At the same time, our comments aim to avoid making service of documents the sole duty of the Registry, which invariably results in delays and increased costs. We have proposed that, where possible, a party to a case serve any document at the same time as they file the document with the Registry and that the Registry receive electronic service of documents in addition to the hard copies it needs. ; and that parties should have the right to choose to receive the service electronically where practical and possible. Registries that successfully place service on the register invariably use efficient electronic systems and no longer administer physical service of paper documents. There are countless examples of registries that fail in their function because they cannot shoulder the burden of serving physical documents. The other problem inherent in the practice is that the Tribunal may be required to rule on an uncontested case in which it must be satisfied that its own efforts to serve a document were adequate. Business tends to stop when a court is unable to help. Unfortunately, the manner in which documents are to be filed and served is prescribed by law, which limits the extent to which the rules can be formed. Nevertheless, we believe that it is possible to resolve some of the problems by amending the draft regulation.

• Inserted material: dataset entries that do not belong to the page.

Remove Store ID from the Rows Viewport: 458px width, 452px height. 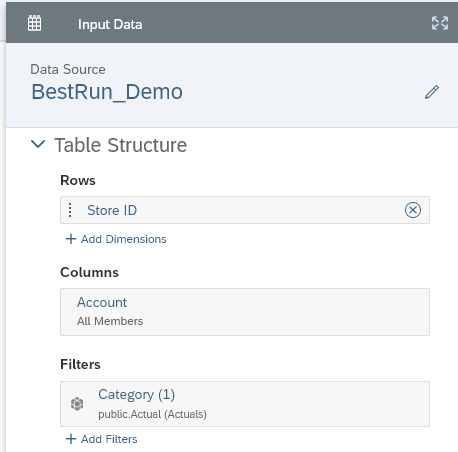tap(413, 210)
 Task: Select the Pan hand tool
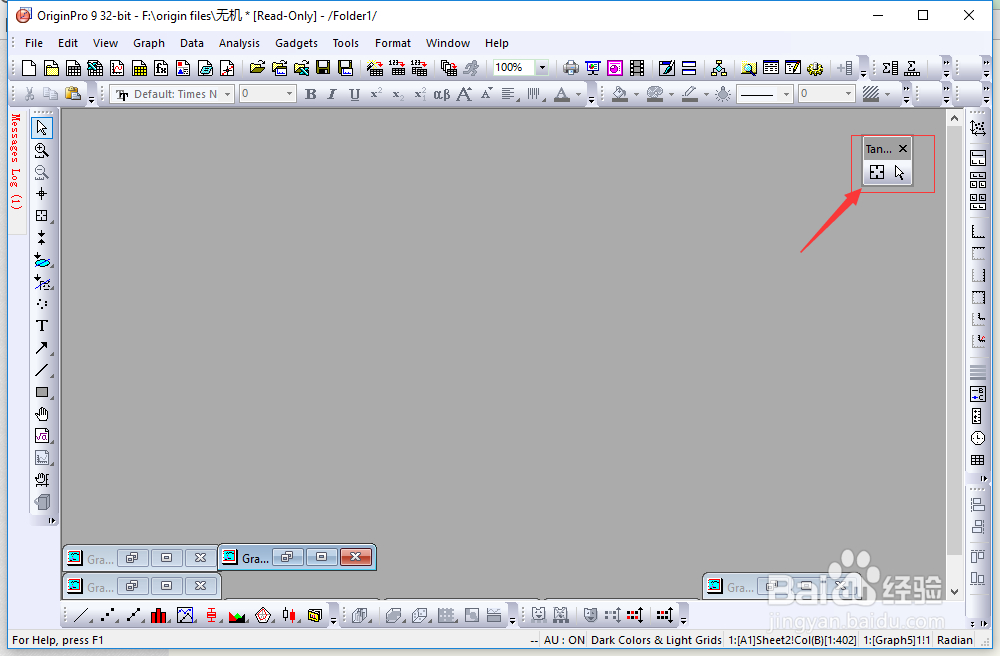pyautogui.click(x=41, y=414)
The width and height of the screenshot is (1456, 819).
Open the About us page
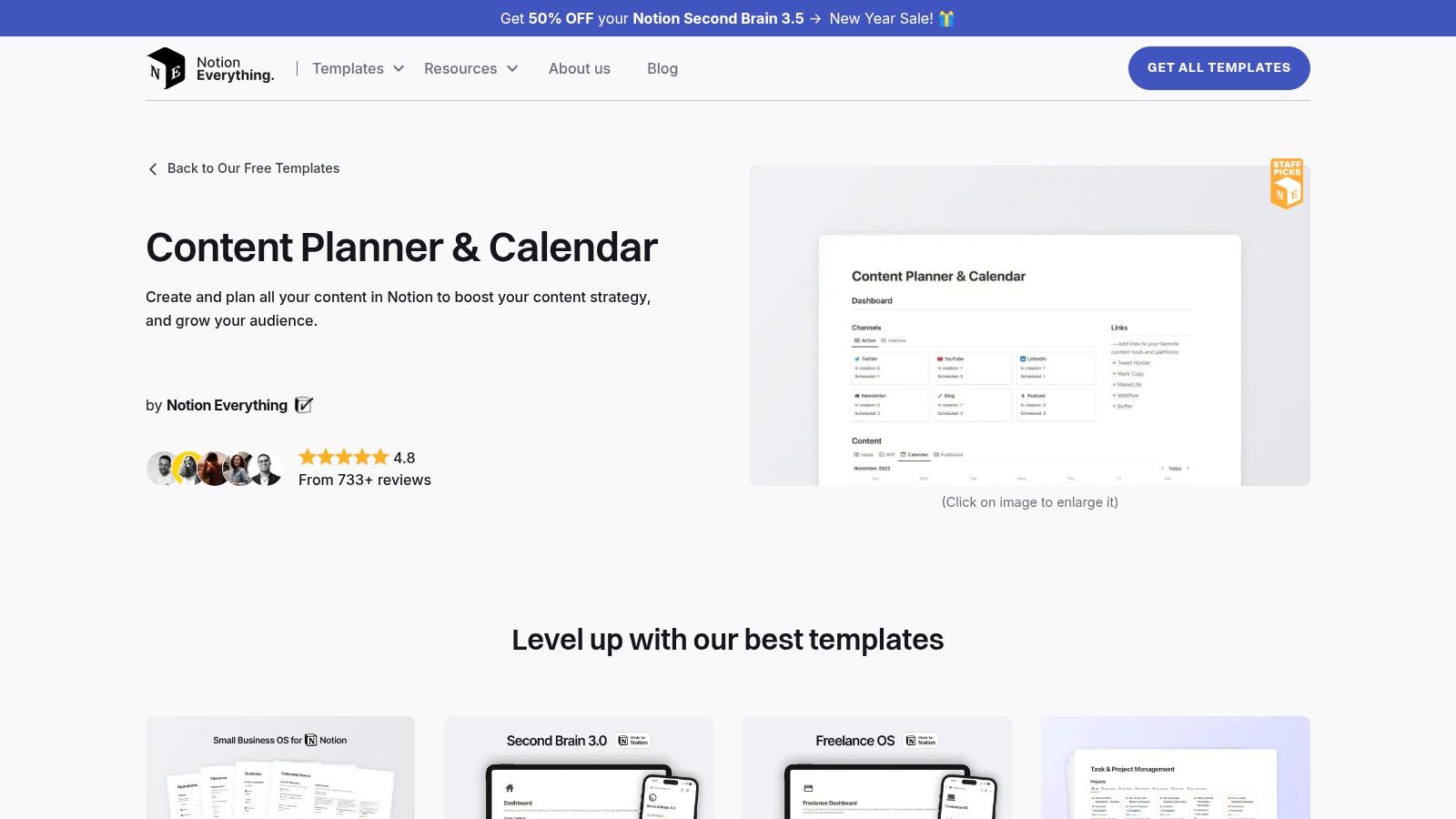click(579, 68)
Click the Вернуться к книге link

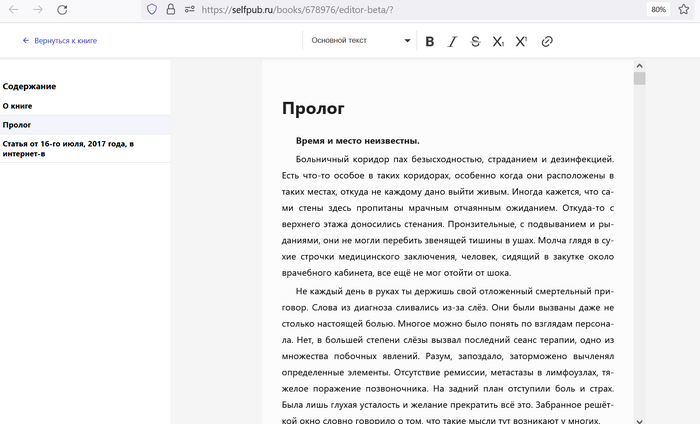point(60,41)
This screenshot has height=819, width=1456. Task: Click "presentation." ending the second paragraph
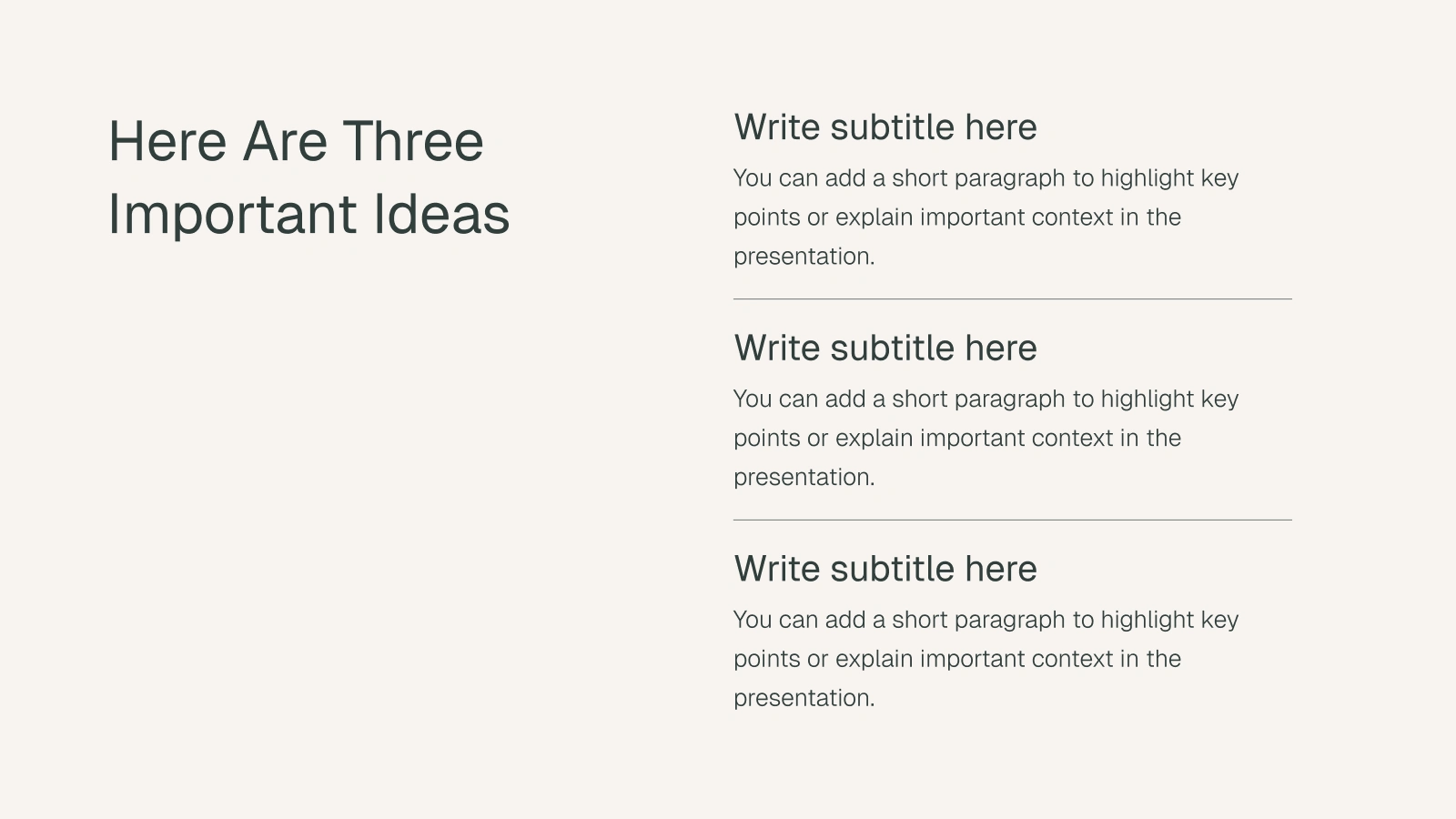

Finally, the draft regulations give the Tribunal the power to join any party that the Tribunal considers a necessary party to an appeal. We questioned whether this was prudent, given that it is the responsibility of litigants to name interested parties or to join parties whose interests become evident at a later stage or to notify those parties who may have the right to intervene and take part in the proceedings. The Tribunal should only be allowed to order a litigant to inform a third party of the proceedings or to join such a party. The rules also do not provide for a mechanism by which such a junction can be achieved.
We hope that our comments will be considered by the Rules Committee of the Industrial Property Tribunal and that the latter will take due account of the underlying issues that our proposal seeks to resolve.